[Stored items]

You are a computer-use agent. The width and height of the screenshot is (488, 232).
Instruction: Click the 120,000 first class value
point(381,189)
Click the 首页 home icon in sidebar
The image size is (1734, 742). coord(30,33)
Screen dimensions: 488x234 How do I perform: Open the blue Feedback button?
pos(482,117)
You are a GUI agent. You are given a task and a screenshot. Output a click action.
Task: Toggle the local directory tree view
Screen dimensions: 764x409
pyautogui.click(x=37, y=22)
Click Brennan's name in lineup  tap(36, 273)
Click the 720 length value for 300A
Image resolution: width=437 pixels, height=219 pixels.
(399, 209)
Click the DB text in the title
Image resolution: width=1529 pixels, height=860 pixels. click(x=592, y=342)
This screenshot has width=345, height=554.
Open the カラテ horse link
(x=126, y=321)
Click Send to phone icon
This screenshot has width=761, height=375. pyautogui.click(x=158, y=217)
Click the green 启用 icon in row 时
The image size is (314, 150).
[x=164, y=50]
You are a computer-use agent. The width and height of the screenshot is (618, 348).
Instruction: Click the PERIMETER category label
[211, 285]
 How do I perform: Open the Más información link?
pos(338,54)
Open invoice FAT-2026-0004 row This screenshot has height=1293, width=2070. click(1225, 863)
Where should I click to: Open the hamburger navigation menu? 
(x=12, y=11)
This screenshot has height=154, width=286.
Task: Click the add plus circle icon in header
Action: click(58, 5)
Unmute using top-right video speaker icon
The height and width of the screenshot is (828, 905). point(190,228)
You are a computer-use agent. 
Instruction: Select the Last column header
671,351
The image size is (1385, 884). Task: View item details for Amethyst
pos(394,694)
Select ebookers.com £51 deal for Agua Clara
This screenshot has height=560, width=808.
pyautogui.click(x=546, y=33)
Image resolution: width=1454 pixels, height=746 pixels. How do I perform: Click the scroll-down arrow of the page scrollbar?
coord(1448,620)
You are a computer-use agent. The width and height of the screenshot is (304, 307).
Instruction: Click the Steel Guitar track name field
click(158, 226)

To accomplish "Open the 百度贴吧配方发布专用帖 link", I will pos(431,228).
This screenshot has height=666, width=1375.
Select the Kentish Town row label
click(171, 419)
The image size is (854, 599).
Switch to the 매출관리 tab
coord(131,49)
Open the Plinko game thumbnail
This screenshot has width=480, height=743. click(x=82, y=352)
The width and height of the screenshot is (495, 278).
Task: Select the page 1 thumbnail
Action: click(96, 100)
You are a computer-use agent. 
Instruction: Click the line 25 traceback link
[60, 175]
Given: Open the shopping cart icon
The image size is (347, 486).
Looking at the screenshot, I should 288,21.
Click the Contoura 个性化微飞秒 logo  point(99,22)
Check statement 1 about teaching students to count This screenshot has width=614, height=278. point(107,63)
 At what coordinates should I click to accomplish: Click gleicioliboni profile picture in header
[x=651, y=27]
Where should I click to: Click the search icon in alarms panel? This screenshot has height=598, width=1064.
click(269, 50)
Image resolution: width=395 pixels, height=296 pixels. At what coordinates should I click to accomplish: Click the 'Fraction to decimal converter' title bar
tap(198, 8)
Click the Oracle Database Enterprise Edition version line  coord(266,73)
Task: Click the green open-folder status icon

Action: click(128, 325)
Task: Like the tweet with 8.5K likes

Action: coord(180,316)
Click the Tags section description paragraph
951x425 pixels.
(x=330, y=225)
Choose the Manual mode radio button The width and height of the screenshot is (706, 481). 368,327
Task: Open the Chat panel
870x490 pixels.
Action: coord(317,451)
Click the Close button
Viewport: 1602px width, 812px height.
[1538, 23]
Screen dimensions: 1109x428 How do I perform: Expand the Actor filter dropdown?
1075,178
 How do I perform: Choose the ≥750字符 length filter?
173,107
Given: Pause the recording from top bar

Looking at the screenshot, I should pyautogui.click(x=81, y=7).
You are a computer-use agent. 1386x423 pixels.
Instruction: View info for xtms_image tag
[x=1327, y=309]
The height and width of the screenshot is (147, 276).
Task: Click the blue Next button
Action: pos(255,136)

*WHAT IS NEEDED*
Write each line above out exactly.

*OUTPUT BELOW*
You are a computer-use agent. The width and height of the screenshot is (488, 232).
Instruction: Click the 120,000 first class value
point(381,189)
Click the 首页 home icon in sidebar
The image size is (1734, 742). coord(30,33)
Screen dimensions: 488x234 How do I perform: Open the blue Feedback button?
pos(482,117)
You are a GUI agent. You are given a task and a screenshot. Output a click action.
Task: Toggle the local directory tree view
Screen dimensions: 764x409
pyautogui.click(x=37, y=22)
Click Brennan's name in lineup  tap(36, 273)
Click the 720 length value for 300A
Image resolution: width=437 pixels, height=219 pixels.
(399, 209)
Click the DB text in the title
Image resolution: width=1529 pixels, height=860 pixels. click(x=592, y=342)
This screenshot has width=345, height=554.
Open the カラテ horse link
(x=126, y=321)
Click Send to phone icon
This screenshot has width=761, height=375. pyautogui.click(x=158, y=217)
Click the green 启用 icon in row 时
The image size is (314, 150).
[x=164, y=50]
You are a computer-use agent. The width and height of the screenshot is (618, 348).
Instruction: Click the PERIMETER category label
[211, 285]
 How do I perform: Open the Más información link?
pos(338,54)
Open invoice FAT-2026-0004 row This screenshot has height=1293, width=2070. click(1225, 863)
Where should I click to: Open the hamburger navigation menu? 
(x=12, y=11)
This screenshot has height=154, width=286.
Task: Click the add plus circle icon in header
Action: click(58, 5)
Unmute using top-right video speaker icon
The height and width of the screenshot is (828, 905). point(190,228)
You are a computer-use agent. 
Instruction: Select the Last column header
671,351
The image size is (1385, 884). Task: View item details for Amethyst
pos(394,694)
Select ebookers.com £51 deal for Agua Clara
This screenshot has height=560, width=808.
pyautogui.click(x=546, y=33)
Image resolution: width=1454 pixels, height=746 pixels. How do I perform: Click the scroll-down arrow of the page scrollbar?
coord(1448,620)
You are a computer-use agent. The width and height of the screenshot is (304, 307).
Instruction: Click the Steel Guitar track name field
click(158, 226)

To accomplish "Open the 百度贴吧配方发布专用帖 link", I will pos(431,228).
This screenshot has height=666, width=1375.
Select the Kentish Town row label
click(171, 419)
The image size is (854, 599).
Switch to the 매출관리 tab
coord(131,49)
Open the Plinko game thumbnail
This screenshot has width=480, height=743. click(x=82, y=352)
The width and height of the screenshot is (495, 278).
Task: Select the page 1 thumbnail
Action: click(96, 100)
You are a computer-use agent. 
Instruction: Click the line 25 traceback link
[60, 175]
Given: Open the shopping cart icon
The image size is (347, 486).
Looking at the screenshot, I should 288,21.
Click the Contoura 个性化微飞秒 logo  point(99,22)
Check statement 1 about teaching students to count This screenshot has width=614, height=278. point(107,63)
 At what coordinates should I click to accomplish: Click gleicioliboni profile picture in header
[x=651, y=27]
Where should I click to: Click the search icon in alarms panel? This screenshot has height=598, width=1064.
click(269, 50)
Image resolution: width=395 pixels, height=296 pixels. At what coordinates should I click to accomplish: Click the 'Fraction to decimal converter' title bar
tap(198, 8)
Click the Oracle Database Enterprise Edition version line  coord(266,73)
Task: Click the green open-folder status icon

Action: click(128, 325)
Task: Like the tweet with 8.5K likes

Action: coord(180,316)
Click the Tags section description paragraph
951x425 pixels.
(x=330, y=225)
Choose the Manual mode radio button The width and height of the screenshot is (706, 481). 368,327
Task: Open the Chat panel
870x490 pixels.
Action: coord(317,451)
Click the Close button
Viewport: 1602px width, 812px height.
[1538, 23]
Screen dimensions: 1109x428 How do I perform: Expand the Actor filter dropdown?
1075,178
 How do I perform: Choose the ≥750字符 length filter?
173,107
Given: Pause the recording from top bar

Looking at the screenshot, I should pyautogui.click(x=81, y=7).
You are a computer-use agent. 1386x423 pixels.
Instruction: View info for xtms_image tag
[x=1327, y=309]
The height and width of the screenshot is (147, 276).
Task: Click the blue Next button
Action: pos(255,136)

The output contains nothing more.